• Problem description:
Each line with the word "Cofradía" must appear in the answer, copied from the records.

------------------------

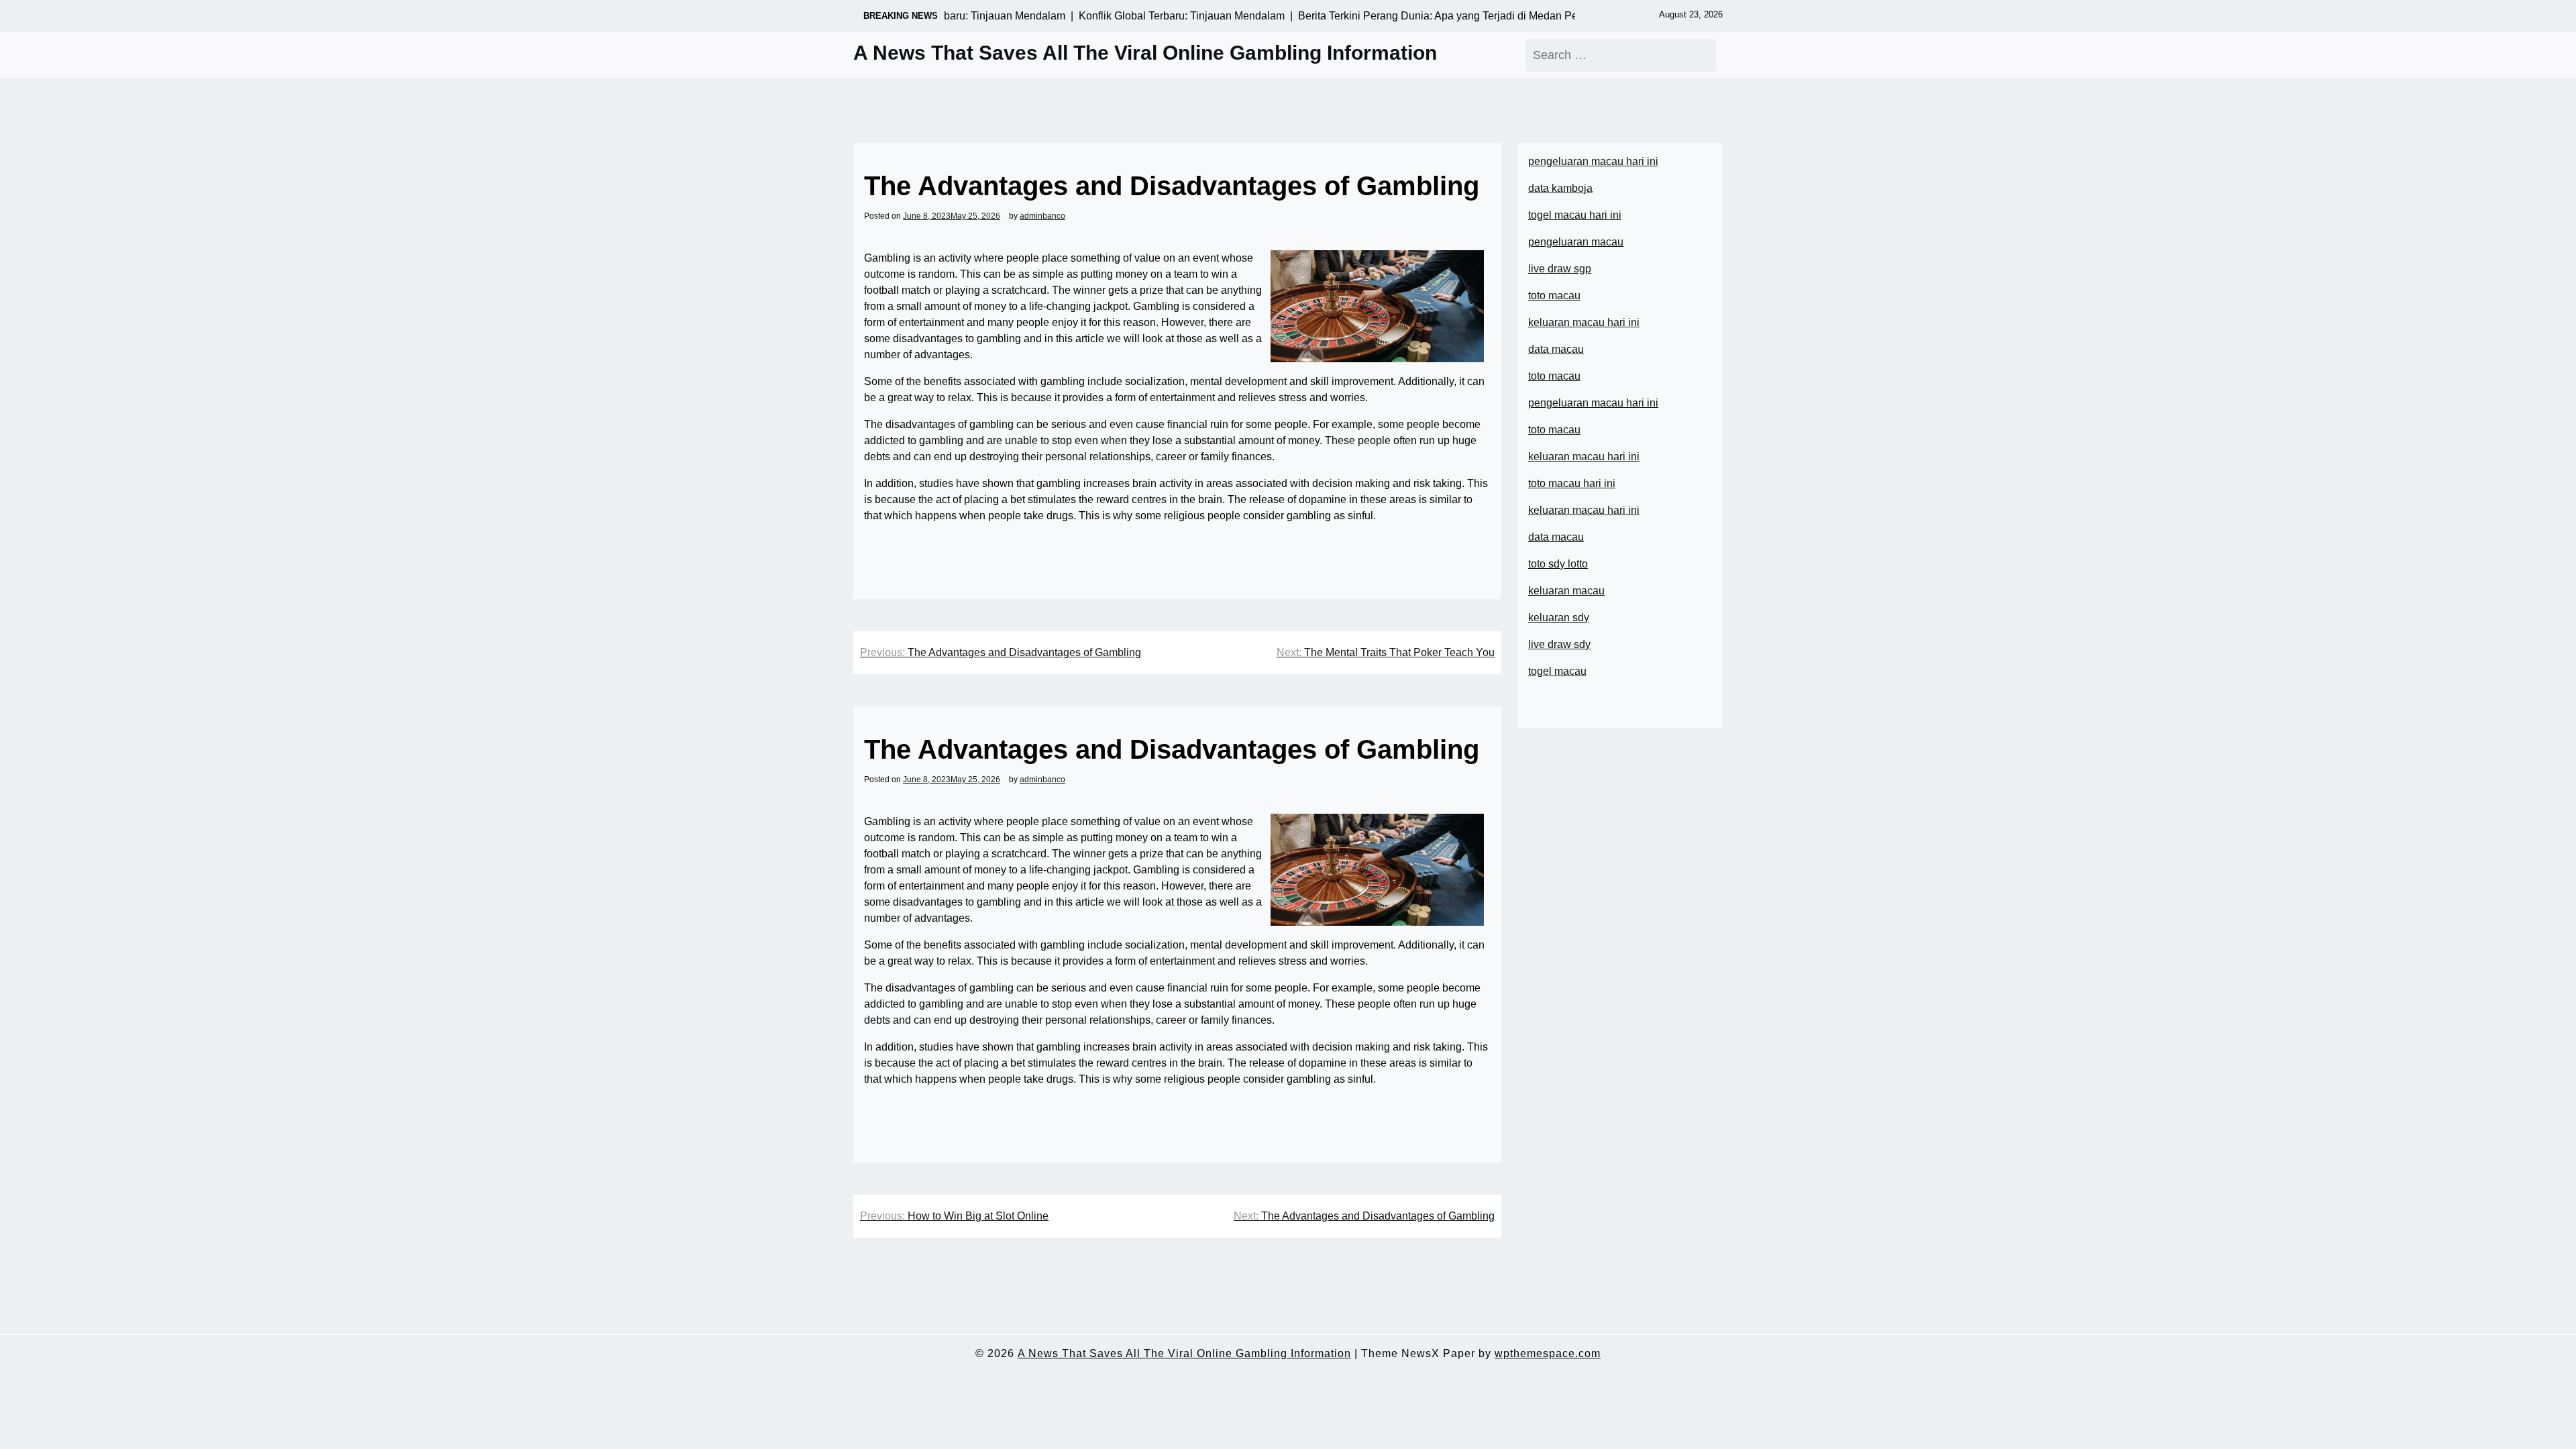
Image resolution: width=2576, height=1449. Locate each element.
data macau (1556, 537)
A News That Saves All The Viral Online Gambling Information (1145, 53)
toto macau (1554, 295)
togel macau (1557, 671)
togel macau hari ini (1574, 215)
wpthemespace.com (1548, 1353)
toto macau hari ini (1571, 483)
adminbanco (1042, 216)
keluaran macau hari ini (1584, 322)
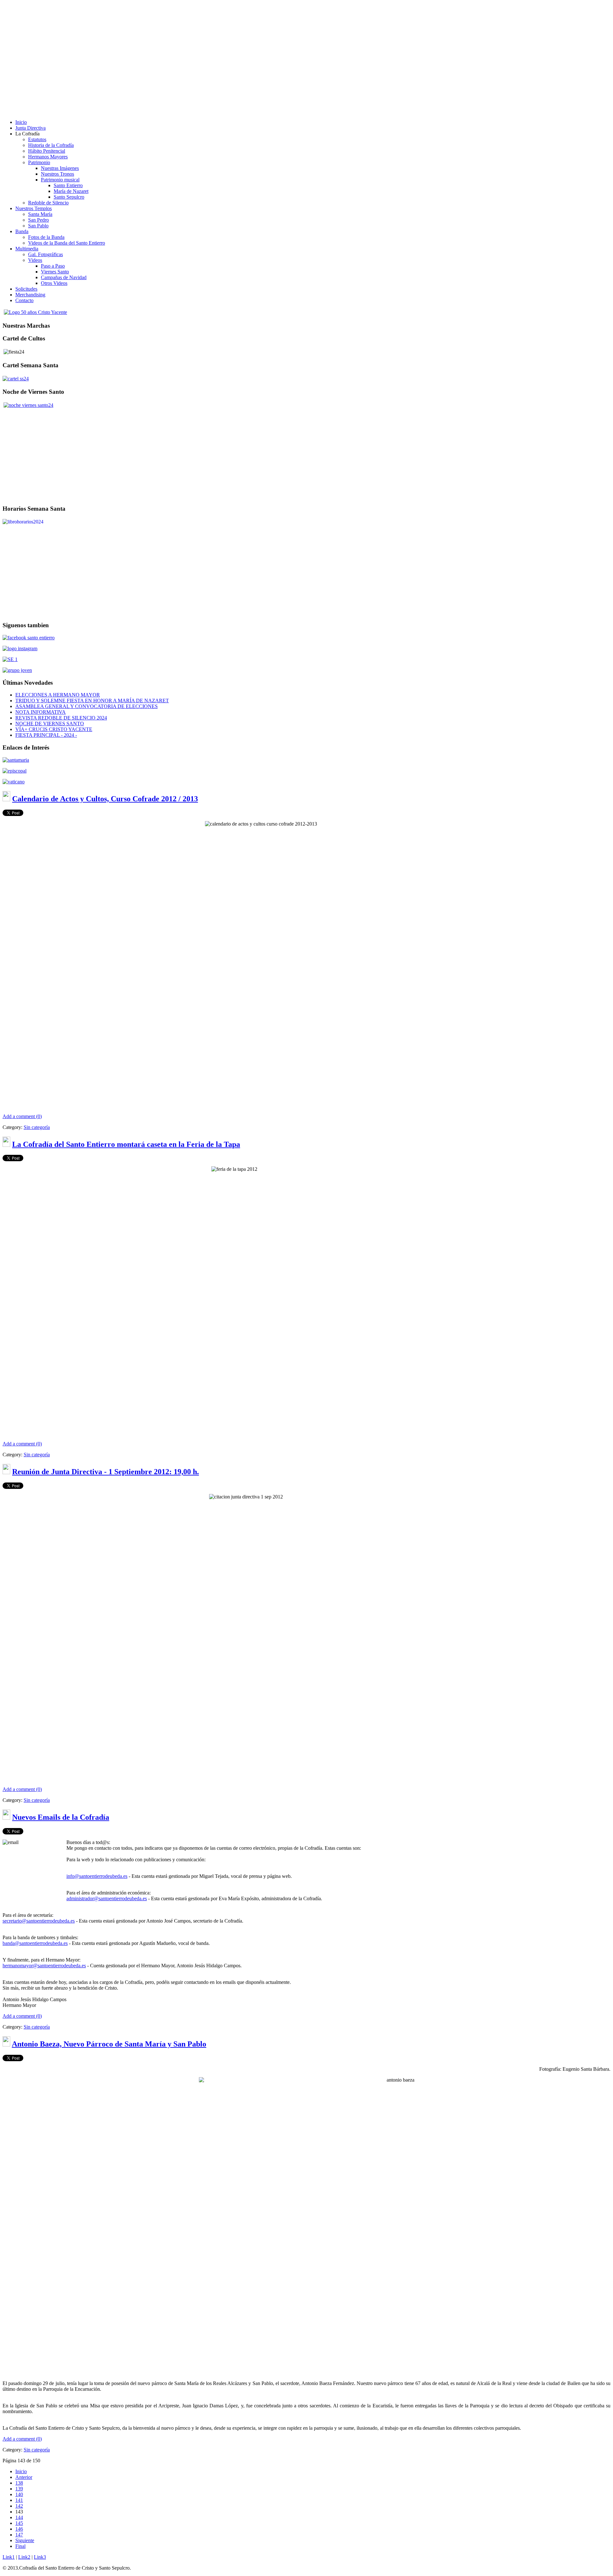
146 (19, 2529)
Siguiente (24, 2540)
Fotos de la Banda (46, 237)
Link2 (24, 2557)
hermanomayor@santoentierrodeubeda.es (44, 1965)
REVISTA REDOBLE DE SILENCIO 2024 (61, 717)
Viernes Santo (55, 271)
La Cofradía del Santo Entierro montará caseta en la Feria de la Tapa (126, 1144)
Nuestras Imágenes (60, 168)
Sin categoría (37, 1127)
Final (20, 2546)
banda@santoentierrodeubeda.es (35, 1943)
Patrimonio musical (60, 179)
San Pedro (38, 220)
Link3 (40, 2557)
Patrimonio (39, 162)
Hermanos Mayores (48, 156)
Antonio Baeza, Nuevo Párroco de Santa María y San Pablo (109, 2044)
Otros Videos (54, 283)
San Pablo (38, 225)
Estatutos (37, 139)
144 (19, 2517)
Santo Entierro (68, 185)
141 (19, 2500)
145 (19, 2523)
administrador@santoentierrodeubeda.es (106, 1898)
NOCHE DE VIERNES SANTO (49, 723)
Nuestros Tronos (57, 174)
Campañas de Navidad (64, 277)
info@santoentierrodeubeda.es (96, 1876)
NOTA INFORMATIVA (40, 712)
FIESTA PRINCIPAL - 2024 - (46, 735)
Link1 (9, 2557)
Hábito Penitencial (46, 151)
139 (19, 2488)
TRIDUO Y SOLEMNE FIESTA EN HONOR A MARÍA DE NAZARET (92, 700)
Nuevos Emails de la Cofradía (60, 1817)
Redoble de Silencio (48, 202)
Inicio (21, 2471)
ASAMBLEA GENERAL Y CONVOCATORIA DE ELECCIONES (86, 706)
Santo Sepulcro (69, 197)
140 (19, 2494)
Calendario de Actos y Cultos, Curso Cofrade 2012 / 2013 (105, 799)
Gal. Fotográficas (45, 254)
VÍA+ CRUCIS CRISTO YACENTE (53, 729)
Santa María (40, 214)
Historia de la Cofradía (51, 145)
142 (19, 2506)
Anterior (23, 2477)
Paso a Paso (53, 266)
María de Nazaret (71, 191)
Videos (35, 260)
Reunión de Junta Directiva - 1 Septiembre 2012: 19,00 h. (105, 1471)
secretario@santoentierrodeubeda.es (39, 1921)
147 (19, 2534)
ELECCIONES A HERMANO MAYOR (57, 694)
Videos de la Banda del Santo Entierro (66, 243)
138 (19, 2483)
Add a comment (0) (22, 1116)
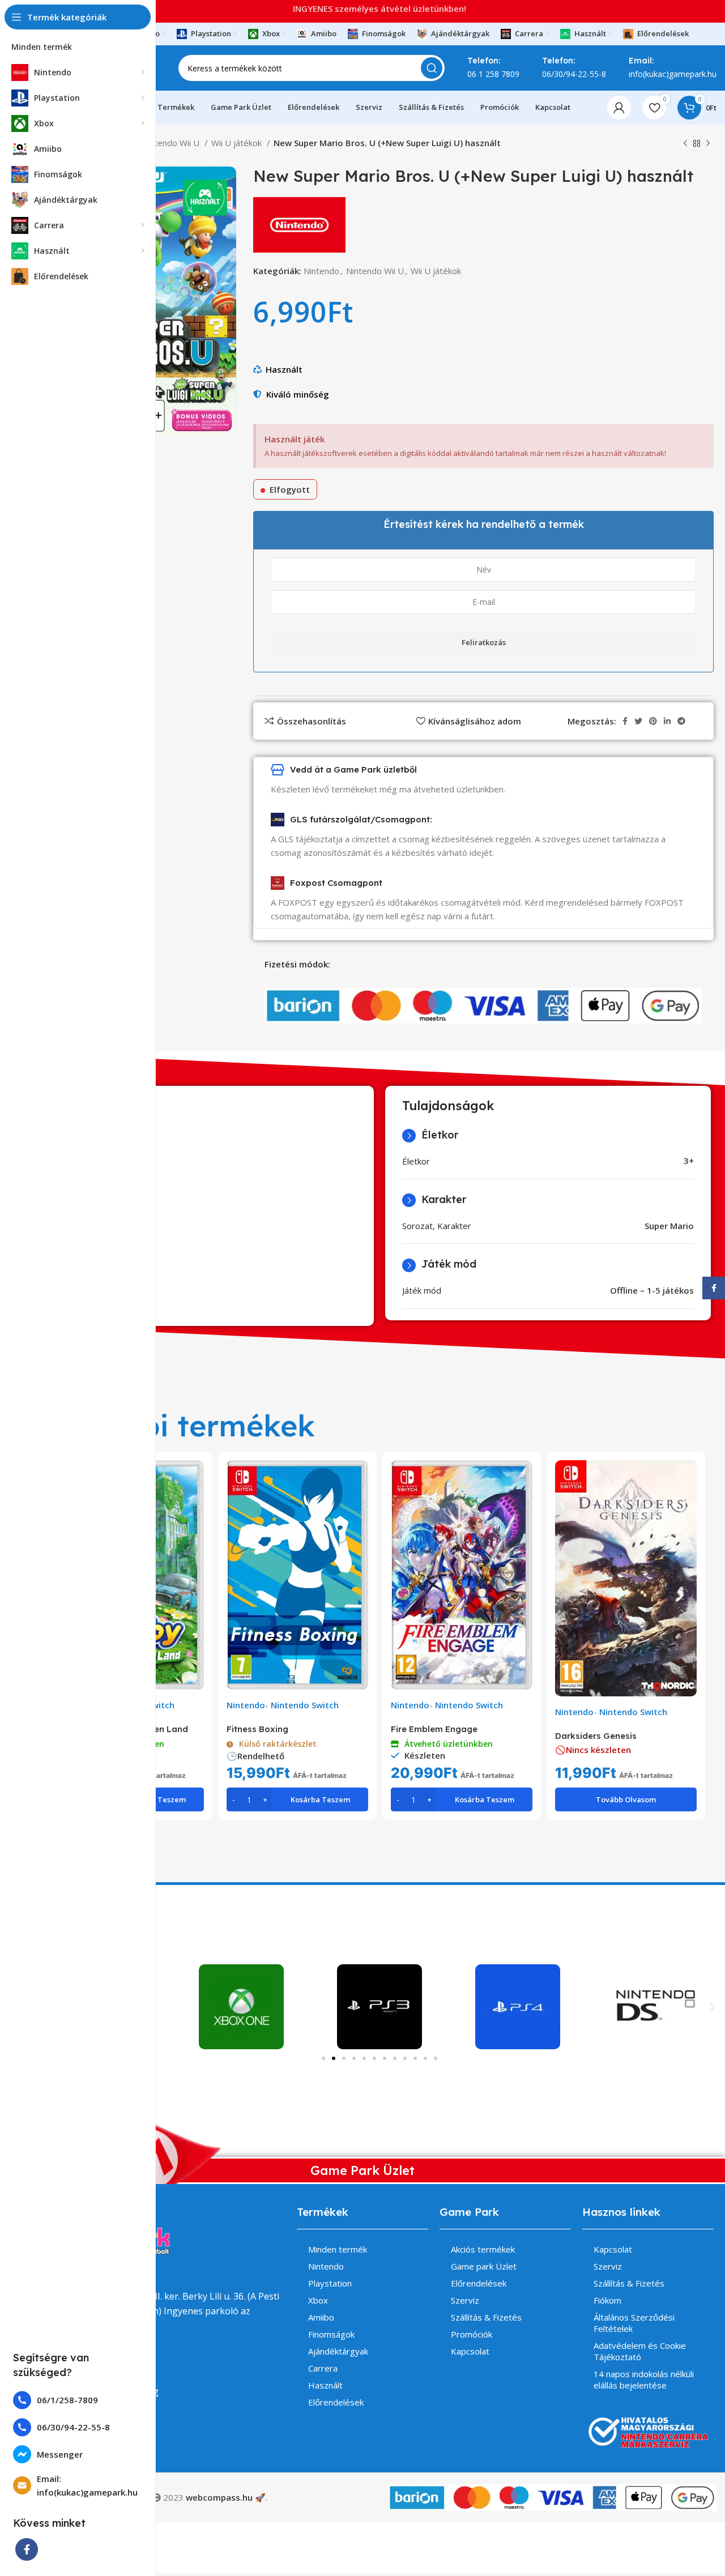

------------------------

• Exercise output:
La Cofradía del Santo Entierro montará caseta en la Feria de la Tapa (126, 1144)
Nuevos Emails de la Cofradía (60, 1817)
Historia de la Cofradía (51, 145)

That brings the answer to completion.